Our callback function takes following parameters:

@ip This is the instruction pointer of the function that is being traced. (where the fentry or mcount is within the function)

@parent_ip This is the instruction pointer of the function that called the the function being traced (where the call of the function occurred).

@op This is a pointer to ftrace_ops that was used to register the callback. This can be used to pass data to the callback via the private pointer.

@regs If the FTRACE_OPS_FL_SAVE_REGS or FTRACE_OPS_FL_SAVE_REGS_IF_SUPPORTED flags are set in the ftrace_ops structure, then this will be pointing to the pt_regs structure like it would be if an breakpoint was placed at the start of the function where ftrace was tracing. Otherwise it either contains garbage, or NULL.
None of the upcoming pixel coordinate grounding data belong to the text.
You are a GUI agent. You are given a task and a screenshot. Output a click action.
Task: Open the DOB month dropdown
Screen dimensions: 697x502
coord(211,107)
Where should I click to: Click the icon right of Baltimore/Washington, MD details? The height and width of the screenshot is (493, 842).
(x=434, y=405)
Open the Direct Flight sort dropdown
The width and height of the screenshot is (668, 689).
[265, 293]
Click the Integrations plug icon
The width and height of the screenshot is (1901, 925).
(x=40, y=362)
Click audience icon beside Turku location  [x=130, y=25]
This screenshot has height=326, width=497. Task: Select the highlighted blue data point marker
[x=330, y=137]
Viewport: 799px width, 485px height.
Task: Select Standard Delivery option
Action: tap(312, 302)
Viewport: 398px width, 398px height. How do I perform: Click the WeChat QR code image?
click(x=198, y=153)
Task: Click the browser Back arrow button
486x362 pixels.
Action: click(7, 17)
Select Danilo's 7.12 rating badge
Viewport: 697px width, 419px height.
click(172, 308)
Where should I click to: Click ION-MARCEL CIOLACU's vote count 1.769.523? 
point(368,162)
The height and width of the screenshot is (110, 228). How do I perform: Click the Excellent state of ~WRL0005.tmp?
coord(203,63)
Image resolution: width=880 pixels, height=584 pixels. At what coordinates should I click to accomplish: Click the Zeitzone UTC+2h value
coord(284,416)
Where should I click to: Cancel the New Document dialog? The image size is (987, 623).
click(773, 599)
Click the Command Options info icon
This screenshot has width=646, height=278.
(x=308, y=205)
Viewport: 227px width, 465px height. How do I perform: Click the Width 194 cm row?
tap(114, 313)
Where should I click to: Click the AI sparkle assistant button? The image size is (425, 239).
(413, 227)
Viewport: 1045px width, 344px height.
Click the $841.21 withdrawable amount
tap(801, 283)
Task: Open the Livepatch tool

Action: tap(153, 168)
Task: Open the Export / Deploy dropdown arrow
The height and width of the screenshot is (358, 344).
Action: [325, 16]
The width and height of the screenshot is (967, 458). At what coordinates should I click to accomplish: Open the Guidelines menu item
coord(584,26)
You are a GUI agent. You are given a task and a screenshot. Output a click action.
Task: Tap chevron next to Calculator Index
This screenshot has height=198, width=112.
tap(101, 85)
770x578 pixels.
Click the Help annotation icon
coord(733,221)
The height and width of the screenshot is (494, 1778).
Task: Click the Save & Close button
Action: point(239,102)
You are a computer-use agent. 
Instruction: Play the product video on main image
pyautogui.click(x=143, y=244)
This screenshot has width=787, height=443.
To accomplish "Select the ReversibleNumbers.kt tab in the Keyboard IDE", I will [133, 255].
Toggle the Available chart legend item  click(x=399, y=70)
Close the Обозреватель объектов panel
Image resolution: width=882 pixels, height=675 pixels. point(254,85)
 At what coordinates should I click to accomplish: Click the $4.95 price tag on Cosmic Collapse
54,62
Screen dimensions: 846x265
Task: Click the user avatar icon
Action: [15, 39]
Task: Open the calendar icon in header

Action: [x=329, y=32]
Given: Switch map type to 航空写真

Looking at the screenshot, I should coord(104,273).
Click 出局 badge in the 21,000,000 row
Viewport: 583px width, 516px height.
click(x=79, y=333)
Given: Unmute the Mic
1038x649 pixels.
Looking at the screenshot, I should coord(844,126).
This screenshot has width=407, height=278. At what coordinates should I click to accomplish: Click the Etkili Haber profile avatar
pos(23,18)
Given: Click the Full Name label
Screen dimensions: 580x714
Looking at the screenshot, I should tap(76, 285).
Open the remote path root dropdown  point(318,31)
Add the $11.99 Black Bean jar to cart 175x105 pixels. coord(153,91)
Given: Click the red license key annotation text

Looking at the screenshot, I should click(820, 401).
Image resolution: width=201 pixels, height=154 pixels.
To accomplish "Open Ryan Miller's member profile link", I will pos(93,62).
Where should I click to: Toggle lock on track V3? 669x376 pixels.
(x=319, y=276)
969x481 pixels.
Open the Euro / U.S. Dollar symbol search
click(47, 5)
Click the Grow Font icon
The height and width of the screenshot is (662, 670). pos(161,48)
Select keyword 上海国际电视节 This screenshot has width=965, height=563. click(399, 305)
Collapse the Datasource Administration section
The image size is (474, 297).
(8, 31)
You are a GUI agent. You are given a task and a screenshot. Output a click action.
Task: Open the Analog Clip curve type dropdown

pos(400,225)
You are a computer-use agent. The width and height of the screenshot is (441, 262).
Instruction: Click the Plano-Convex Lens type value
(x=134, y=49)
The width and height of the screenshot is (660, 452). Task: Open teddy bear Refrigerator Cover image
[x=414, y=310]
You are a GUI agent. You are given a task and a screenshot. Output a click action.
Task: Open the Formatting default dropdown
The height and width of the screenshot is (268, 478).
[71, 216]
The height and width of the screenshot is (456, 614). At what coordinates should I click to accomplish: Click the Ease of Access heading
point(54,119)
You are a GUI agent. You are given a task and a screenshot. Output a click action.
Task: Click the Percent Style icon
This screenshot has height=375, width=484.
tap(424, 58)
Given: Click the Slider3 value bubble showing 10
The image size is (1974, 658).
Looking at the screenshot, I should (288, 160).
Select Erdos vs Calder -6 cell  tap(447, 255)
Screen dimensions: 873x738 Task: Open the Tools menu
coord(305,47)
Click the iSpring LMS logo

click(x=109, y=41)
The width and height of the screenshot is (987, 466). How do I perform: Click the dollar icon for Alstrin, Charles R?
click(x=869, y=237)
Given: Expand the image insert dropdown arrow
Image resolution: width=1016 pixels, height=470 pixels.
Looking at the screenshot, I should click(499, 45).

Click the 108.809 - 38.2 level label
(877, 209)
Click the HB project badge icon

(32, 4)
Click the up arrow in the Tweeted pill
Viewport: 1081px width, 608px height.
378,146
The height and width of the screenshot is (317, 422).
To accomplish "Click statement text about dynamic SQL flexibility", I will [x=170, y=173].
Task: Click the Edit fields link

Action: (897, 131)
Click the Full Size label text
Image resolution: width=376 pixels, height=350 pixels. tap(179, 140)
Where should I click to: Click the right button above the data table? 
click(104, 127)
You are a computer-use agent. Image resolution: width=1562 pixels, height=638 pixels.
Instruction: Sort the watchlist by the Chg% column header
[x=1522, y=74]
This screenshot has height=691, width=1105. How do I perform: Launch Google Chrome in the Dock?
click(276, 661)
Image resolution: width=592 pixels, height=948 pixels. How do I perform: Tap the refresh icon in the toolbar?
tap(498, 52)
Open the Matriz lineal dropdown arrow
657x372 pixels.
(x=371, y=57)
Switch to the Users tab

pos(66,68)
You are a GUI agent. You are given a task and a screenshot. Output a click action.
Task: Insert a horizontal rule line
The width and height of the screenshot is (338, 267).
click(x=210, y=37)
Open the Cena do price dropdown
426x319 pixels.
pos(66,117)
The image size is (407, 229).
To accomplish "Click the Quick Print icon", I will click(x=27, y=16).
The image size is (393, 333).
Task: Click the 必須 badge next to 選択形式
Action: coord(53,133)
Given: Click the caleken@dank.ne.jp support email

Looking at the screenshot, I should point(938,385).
NOTE: As shown above, .flags in ops structure has to be set with FTRACE_OPS_FL_SAVE_REGS,FTRACE_OPS_FL_RECURSION_SAFE,FTRACE_OPS_FL_IPMODIFY to save original regs value to be passed inside callback,turn off ftrace’s built-in recursion protection and to notify ftrace for rip modification respectively.

One important thing to note here is to enable tracing, register_ftrace_function(&ops) should be used.

Inside the callback function, we just replace the instruction pointer of orig_mkdir to our hook_mkdir function by modifying $rip.

modifying rip(replacing actual pointer with our own)

Now, whenever mkdir is called in any process, our hook function, hook_mkdir() will be called which(as an example here) does the ps listing and saves the output in /tmp.

Let’s now load the rootkit into the system.

Rootkit loaded, ps ran, list got saved.

ftrace is very useful tool in linux, not only we can hook syscalls but also we can monitor and kill certain unnecessary modifications on our files. We will cover monitoring feature in later blogs.